+++ Quoted passage +++

Last week, only one new entrant to the public markets was scheduled to launch, but that offering has been postponed until later this month. Sole Elite Group, a China-based maker of shoe soles used in the manufacture of sports shoes, did not complete its IPO as planned. The company plans to offer 3 million shares in an expected price range of $10 to $12 to raise $33 million at a fully diluted market cap of $198 million. The sole bookrunner for the offering is Dawson James. Shares are set to begin trading the week of September 28 on the Nasdaq under the ticker symbol SOLE.

Through the week ending August 21 (the last in which there was an IPO on U.S. markets), IPO ETF manager Renaissance Capital reported that 131 IPOs have priced in the United States so far this year, down about 31% from a year ago. Total proceeds raised through last week equaled $22.3 billion, down about 45% compared with the same period in 2014. Of the 131 IPOs that have gone off this year, 58 have come from the health care sector. Last year’s IPO total came in at $85.2 billion, the highest total in the past 10 years. Renaissance Capital does not include “best efforts” or blank check companies in its totals.

Regenxbio is a biotechnology company focused on the development, commercialization and licensing of recombinant adeno-associated virus (AAV) gene therapy. The company plans to offer 5.6 million shares in an expected price range of $17 to $19 to raise $100 million at an implied market cap of about $443 million. Joint bookrunners for the offering are Morgan Stanley, Bank of America Merrill Lynch and Piper Jaffray. Co-manager is Chardan Capital Markets. Shares are expected to price on Wednesday and begin trading Thursday on the Nasdaq under the ticker symbol RGNX.

Nabriva Therapeutics is an Austria-based clinical stage biopharmaceutical company engaged in the research and development of novel anti-infective agents to treat serious infections, with a focus on the pleuromutilin class of antibiotics. The company plans to offer 6 million shares in an expected price range of $15 to $17, raising $96 million at an implied market cap of $268 million. Joint bookrunners for the offering are Leerink Partners and RBC Capital Markets. Co-managers are Needham and Wedbush PacGrow. Shares are expected to price on Thursday and begin trading Friday on the Nasdaq under the ticker symbol NBRV.

+++

Using the information:
1. Please rewrite the IPO report starting with "Nabriva Therapeutics is" and going on through "ticker symbol NBRV.", swapping "biopharmaceutical company" for "drug developer".
2. Extend the IPO report past its final sentence.

+++ Entries shown +++

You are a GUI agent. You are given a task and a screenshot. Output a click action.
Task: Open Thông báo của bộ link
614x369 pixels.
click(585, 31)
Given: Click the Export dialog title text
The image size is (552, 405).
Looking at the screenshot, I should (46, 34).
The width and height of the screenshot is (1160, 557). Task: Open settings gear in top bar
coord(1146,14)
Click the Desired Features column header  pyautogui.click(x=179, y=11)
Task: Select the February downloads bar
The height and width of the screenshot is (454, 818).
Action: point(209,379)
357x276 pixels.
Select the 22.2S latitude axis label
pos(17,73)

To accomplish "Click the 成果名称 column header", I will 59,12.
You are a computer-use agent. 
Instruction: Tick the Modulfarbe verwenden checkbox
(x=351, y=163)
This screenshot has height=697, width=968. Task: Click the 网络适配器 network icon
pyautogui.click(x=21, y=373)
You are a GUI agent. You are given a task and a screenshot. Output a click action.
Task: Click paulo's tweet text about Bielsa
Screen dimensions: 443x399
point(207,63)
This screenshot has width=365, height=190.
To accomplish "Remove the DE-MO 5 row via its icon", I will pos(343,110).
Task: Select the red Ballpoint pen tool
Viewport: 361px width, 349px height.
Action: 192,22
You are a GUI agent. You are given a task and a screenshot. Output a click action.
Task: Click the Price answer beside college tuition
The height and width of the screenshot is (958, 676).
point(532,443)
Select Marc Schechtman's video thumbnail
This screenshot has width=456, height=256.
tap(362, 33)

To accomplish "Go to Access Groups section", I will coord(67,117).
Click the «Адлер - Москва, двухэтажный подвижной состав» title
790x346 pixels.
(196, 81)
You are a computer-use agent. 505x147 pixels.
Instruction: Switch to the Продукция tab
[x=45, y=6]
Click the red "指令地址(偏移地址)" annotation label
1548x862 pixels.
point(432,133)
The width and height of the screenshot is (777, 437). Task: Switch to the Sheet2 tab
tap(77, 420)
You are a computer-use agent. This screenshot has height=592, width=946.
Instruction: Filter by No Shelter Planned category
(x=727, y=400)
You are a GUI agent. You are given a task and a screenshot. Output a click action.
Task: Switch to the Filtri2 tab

+++

Task-by-task outputs:
1.
Nabriva Therapeutics is an Austria-based clinical stage drug developer engaged in the research and development of novel anti-infective agents to treat serious infections, with a focus on the pleuromutilin class of antibiotics. The company plans to offer 6 million shares in an expected price range of $15 to $17, raising $96 million at an implied market cap of $268 million. Joint bookrunners for the offering are Leerink Partners and RBC Capital Markets. Co-managers are Needham and Wedbush PacGrow. Shares are expected to price on Thursday and begin trading Friday on the Nasdaq under the ticker symbol NBRV.

2.
Penumbra is a global interventional therapies company that designs, develops, manufactures and markets innovative medical devices. The company plans to offer 3.8 million shares in an expected price range of $25 to $28, raising about $100 million at an implied market cap of about $791 million. Joint bookrunners for the offering are JPMorgan and Merrill Lynch. Co-managers are Wells Fargo Securities and Canaccord Genuity. Shares are expected to price Thursday and begin trading Friday on the New York Stock Exchange under the ticker symbol PEN.

Finally, Sweden-based Oasmia Pharmaceutical plans to list American depositary shares (ADS) on the Nasdaq under the ticker symbol OASM. The company’s shares already trade on the Nasdaq Stockholm exchange and on the Frankfurt exchange. Oasmia is a pharmaceutical company focused on innovative treatments within human and animal oncology. Ladenburg Thalmann is managing the offering, which is expected to price between $5.25 and $8.25 per ADS and raise $23 million. One ADS is equal to three ordinary shares. Renaissance Capital does not count this as an IPO in its statistical summaries.